■ DO THIS
Put the records into a Markdown table with the columns "Row" and "Line". Begin at the line that has "Screen dimensions: 134x111", stop after the last line of the records, skip blank lines, and leave the pictures out of the answer.

Entries on target coordinates
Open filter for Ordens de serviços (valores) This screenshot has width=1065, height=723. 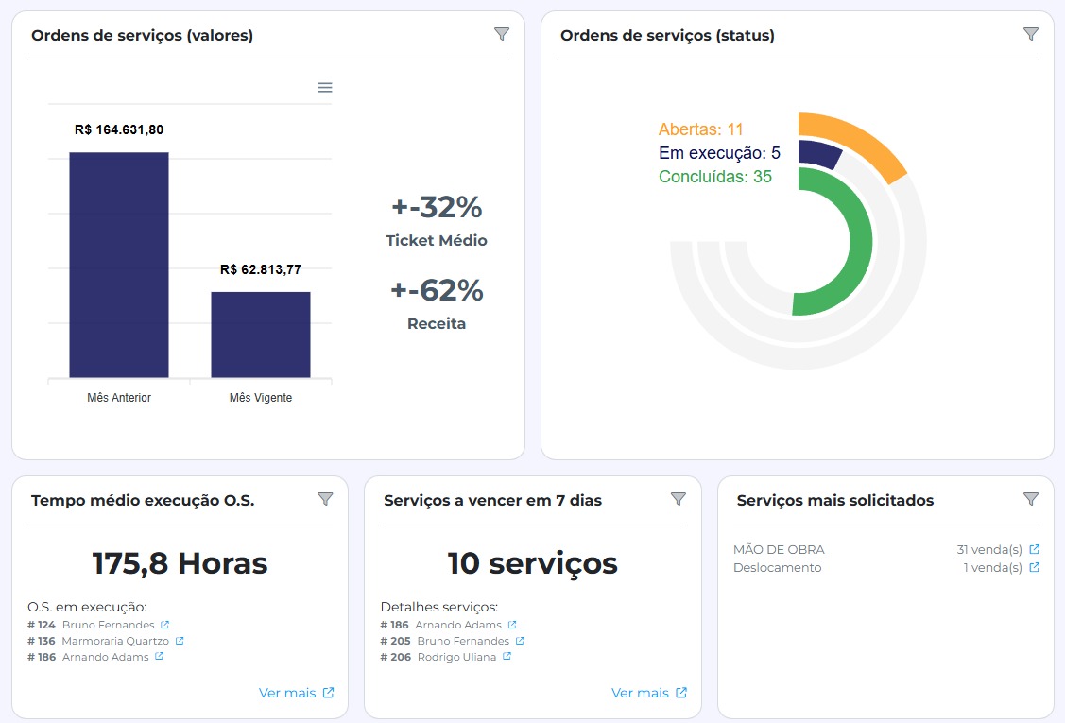click(x=502, y=34)
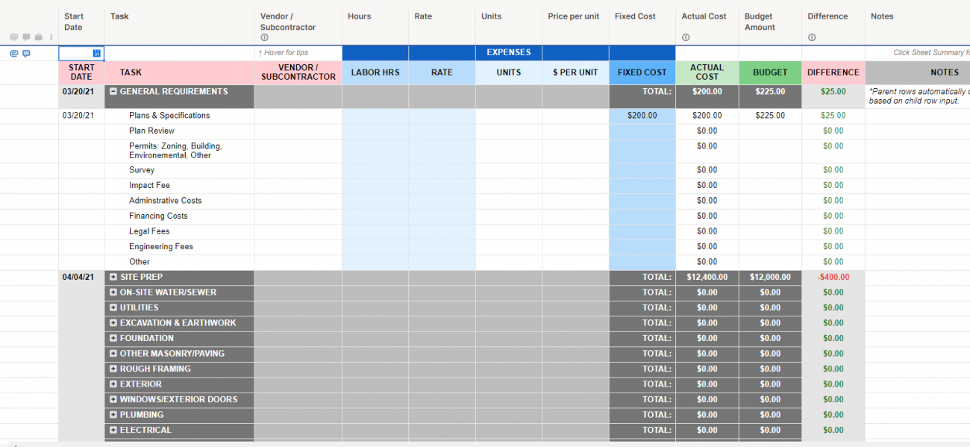Click the info icon under the Difference header
Screen dimensions: 970x447
point(811,37)
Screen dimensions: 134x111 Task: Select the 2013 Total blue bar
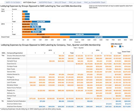tap(41, 22)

■ WORKED SOLUTION
| Row | Line |
|---|---|
| 1 | Screen dimensions: 134x111 Task: Select the 2013 Total blue bar |
| 2 | tap(41, 22) |